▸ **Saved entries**
+ + +

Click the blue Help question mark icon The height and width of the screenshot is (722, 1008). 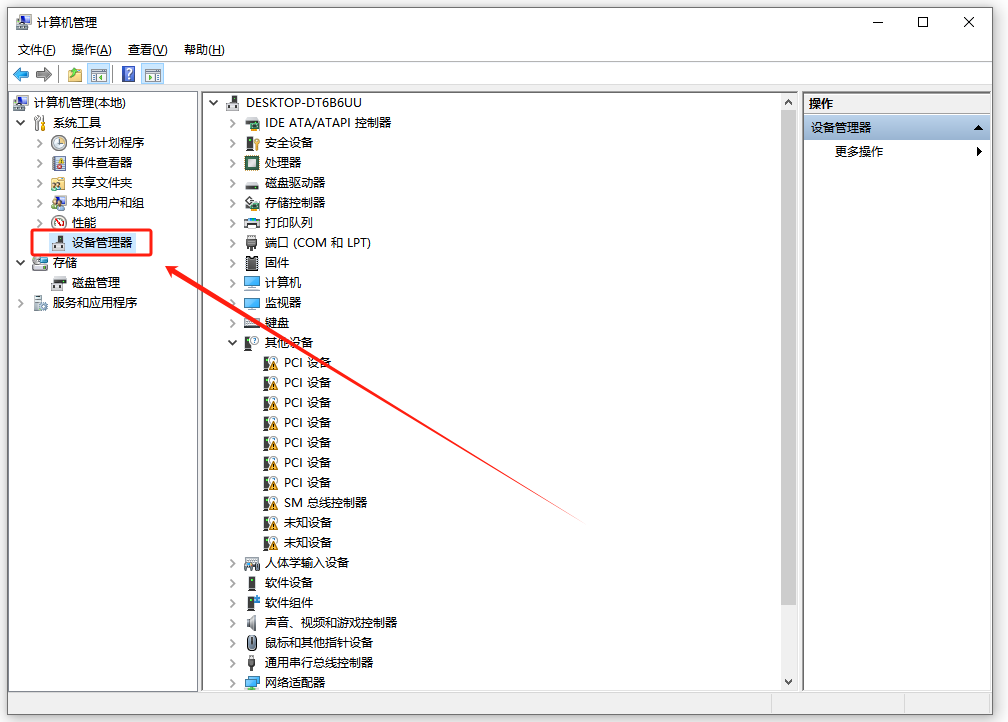tap(129, 74)
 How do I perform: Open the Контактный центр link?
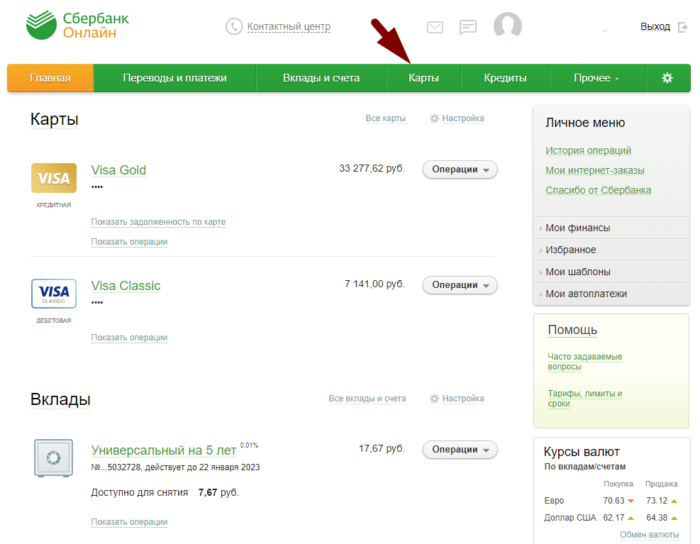[x=288, y=27]
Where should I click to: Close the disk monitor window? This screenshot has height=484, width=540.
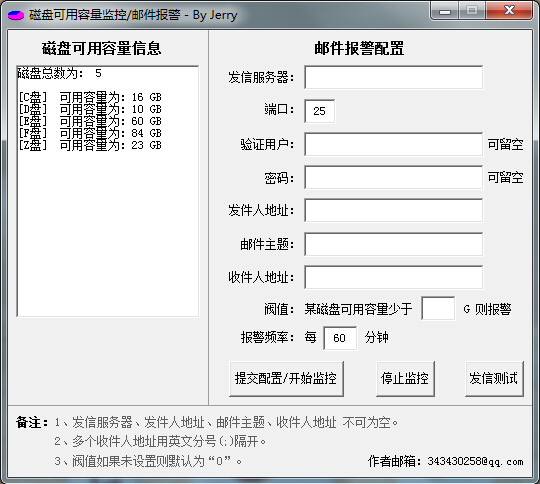[509, 11]
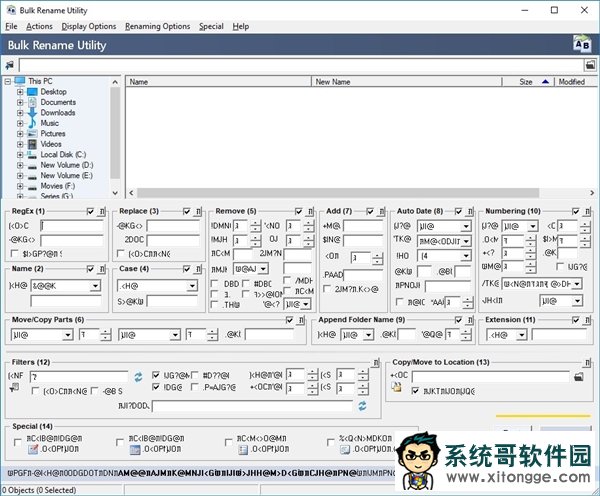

+ + +

▸ **Task description**
Repeat exactly and only the lines from the one holding "How do I perform: Open" through the final line of the entries; no pictures.

▸ **Task response**
 How do I perform: Open the Контактный центр link?
[x=288, y=27]
Where should I click to: Close the disk monitor window? This screenshot has height=484, width=540.
[509, 11]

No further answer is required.